A luta pela privacidade e segurança digital é contínua
Diferentemente de tantos outros casos no mundo real, como as mudanças climáticas, o desenvolvimento de mecanismos espiões (backdoors) e a coleta de dados digitais são eventualmente reversíveis. Os dados coletados ao longo da história de acumulação primitiva estão armazenados em bases de dados. Essas bases são compostas por hardware e software. São sequências de bits que podem ser apagadas ou embaralhadas. Isso deveria nos fazer pensar que a luta pela privacidade e segurança digital só está perdida enquanto conseguirem convencer que ela está perdida.
Embora seja possível, reverter medidas de abuso e exploração de dados privados são muito difíceis. Ainda mais com a força de uma regulação ou regulamentação. Por isso, a luta antes e durante os processos legislativos e regulatórios são tão importantes. A melhor forma de combater a vigilância em massa é evitar que ela comece, ao invés de interromper uma vigilância em andamento. Em especial, porque os diversos ataques à privacidade digital tendem a criar uma cultura de desvalorização desse direito, ou ainda a compreensão individualista e socialmente deletéria de que "se não devo, não tenho nada a esconder".
Assim sendo, a história demonstra que a batalha pela privacidade nunca termina. Ela apenas muda de forma. Do Clipper chip nos anos 90 a propostas legislativas como o Chat Control hoje. Cada tentativa de vigilância massiva nasce sob a bandeira de proteger a sociedade, mas sempre carrega a perigosa suposição de que o vigilante será infalível, ignorando que quem controla o poder precisa ser controlado.
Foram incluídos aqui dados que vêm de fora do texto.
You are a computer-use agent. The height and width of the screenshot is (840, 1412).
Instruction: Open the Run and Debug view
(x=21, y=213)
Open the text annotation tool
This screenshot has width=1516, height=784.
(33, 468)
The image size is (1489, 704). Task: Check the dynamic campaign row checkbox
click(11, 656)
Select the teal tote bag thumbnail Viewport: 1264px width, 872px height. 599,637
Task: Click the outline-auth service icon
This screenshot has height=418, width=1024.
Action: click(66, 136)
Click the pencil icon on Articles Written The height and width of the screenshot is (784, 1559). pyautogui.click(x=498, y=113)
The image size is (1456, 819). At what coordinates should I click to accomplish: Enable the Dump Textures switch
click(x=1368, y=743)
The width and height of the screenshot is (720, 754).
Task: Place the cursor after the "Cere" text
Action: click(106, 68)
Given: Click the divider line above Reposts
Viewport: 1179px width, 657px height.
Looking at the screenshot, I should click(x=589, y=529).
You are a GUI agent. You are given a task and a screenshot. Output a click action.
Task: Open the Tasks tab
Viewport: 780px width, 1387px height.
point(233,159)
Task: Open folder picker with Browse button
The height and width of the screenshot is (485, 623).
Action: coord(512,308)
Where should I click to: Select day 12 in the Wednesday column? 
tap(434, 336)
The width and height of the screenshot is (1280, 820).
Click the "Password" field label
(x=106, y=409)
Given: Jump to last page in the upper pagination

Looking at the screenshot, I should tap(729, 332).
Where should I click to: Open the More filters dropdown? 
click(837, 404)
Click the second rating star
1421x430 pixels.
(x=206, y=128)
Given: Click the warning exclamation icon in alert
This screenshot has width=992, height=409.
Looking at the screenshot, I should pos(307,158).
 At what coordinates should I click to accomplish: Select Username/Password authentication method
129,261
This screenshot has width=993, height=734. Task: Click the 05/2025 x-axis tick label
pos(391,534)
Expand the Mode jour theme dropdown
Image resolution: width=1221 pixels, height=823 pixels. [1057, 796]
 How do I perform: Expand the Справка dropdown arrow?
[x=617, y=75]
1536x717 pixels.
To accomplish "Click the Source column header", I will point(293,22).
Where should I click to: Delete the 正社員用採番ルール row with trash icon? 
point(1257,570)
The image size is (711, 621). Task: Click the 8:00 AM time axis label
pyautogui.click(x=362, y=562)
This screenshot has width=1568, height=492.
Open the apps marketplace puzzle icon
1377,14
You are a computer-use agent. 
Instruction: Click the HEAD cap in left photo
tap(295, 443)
As lições dos movimentos que derrubaram o Clipper chip, das organizações como a EFF e EPIC, e das atuais mobilizações contra a regulação invasiva nos EUA, Europa e Brasil mostram que a resistência organizada pode virar o jogo. Enquanto houver consciência de que a privacidade está em risco e vontade coletiva para defendê-la, a luta permanece viva; ela só se perde quando acreditamos que já está perdida.